YOUR GOAL: Duplicate the following lines verbatim, omitting the pictures from your answer.

(Saved records)
::::::::
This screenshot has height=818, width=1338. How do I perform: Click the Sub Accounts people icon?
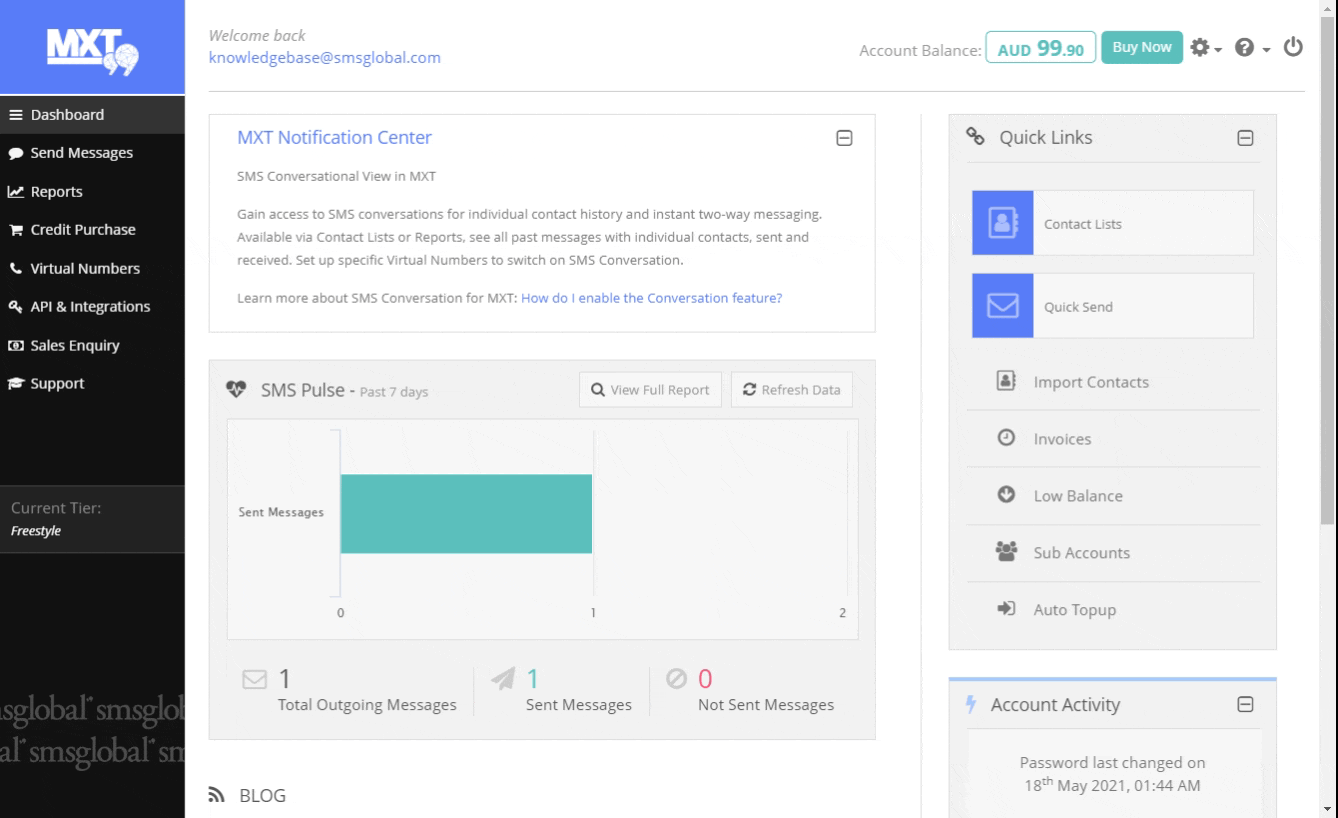click(x=1007, y=552)
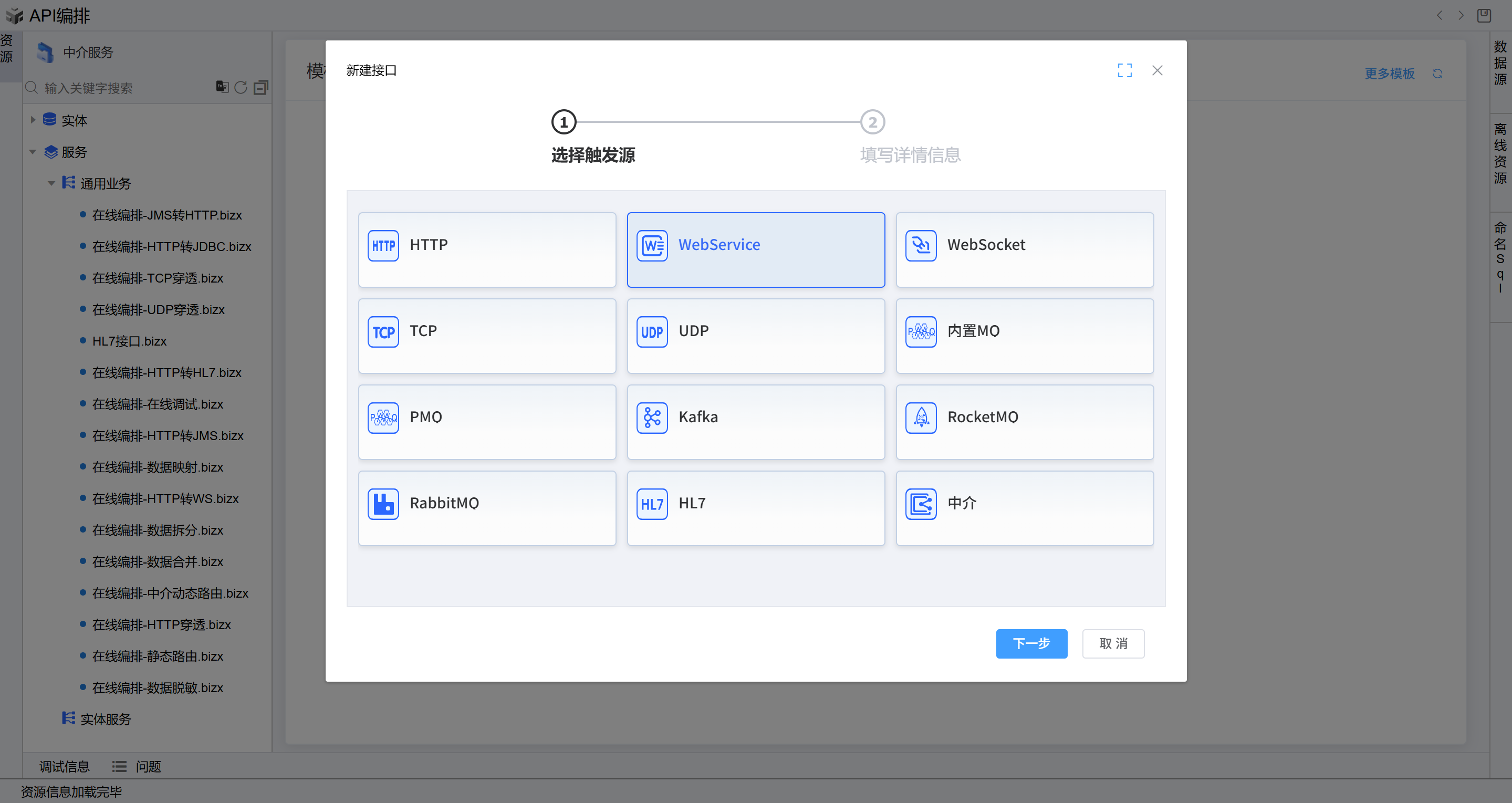The height and width of the screenshot is (803, 1512).
Task: Click the 下一步 button
Action: (x=1031, y=643)
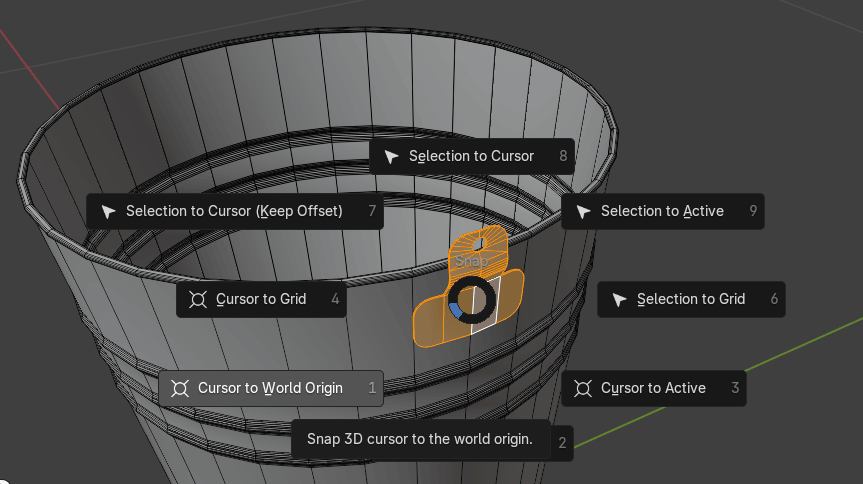This screenshot has height=484, width=863.
Task: Snap using Selection to Grid option
Action: pos(690,299)
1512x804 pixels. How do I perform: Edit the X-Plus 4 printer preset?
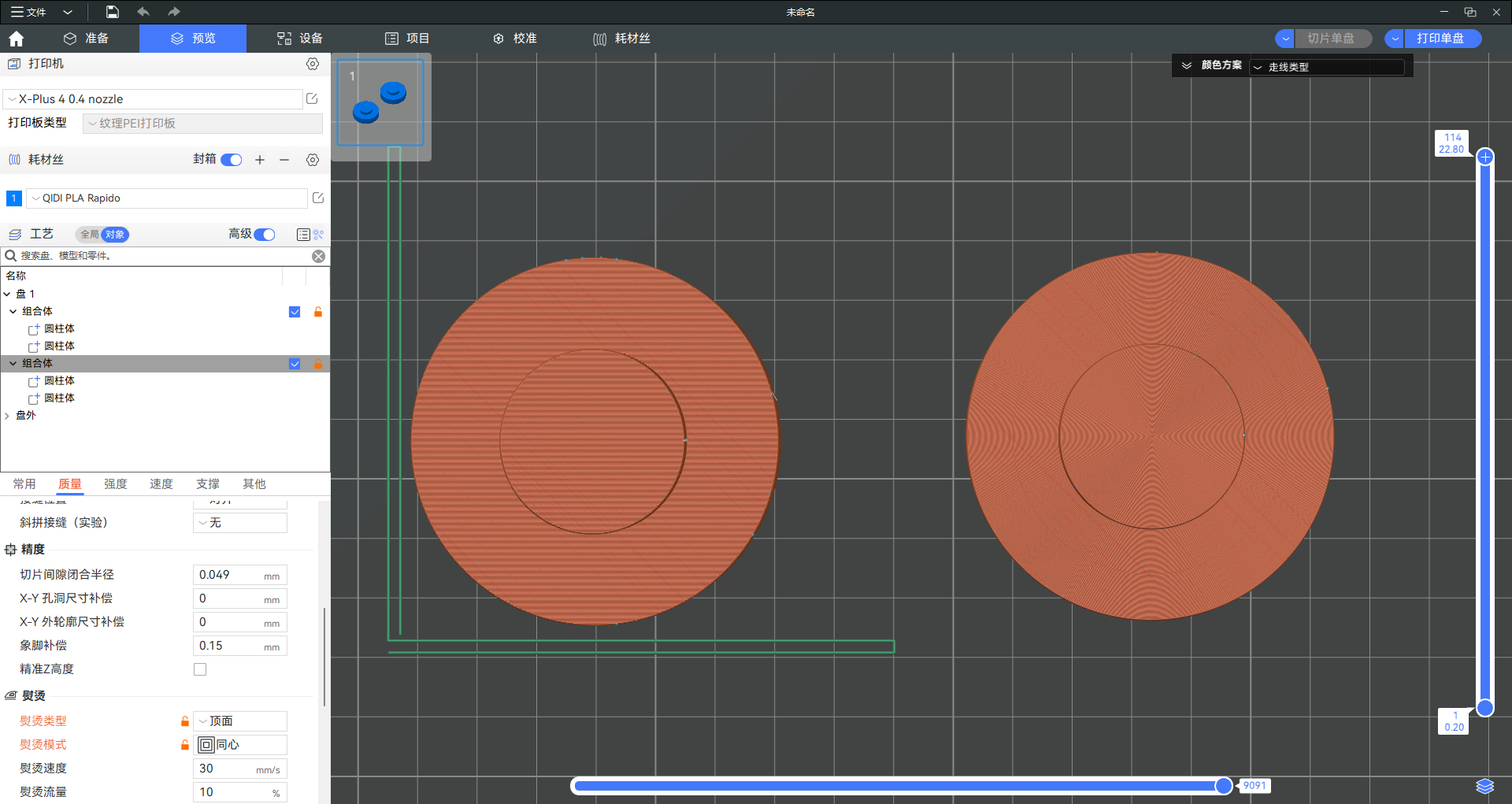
::::::::
RIGHT ANSWER:
This screenshot has height=818, width=1338. How do I perform: Click the Sub Accounts people icon?
click(x=1007, y=552)
The height and width of the screenshot is (803, 1512).
Task: Click the 下一步 button
Action: (x=1031, y=643)
This screenshot has height=484, width=863.
Task: Snap using Selection to Grid option
Action: pos(690,299)
1512x804 pixels. How do I perform: Edit the X-Plus 4 printer preset?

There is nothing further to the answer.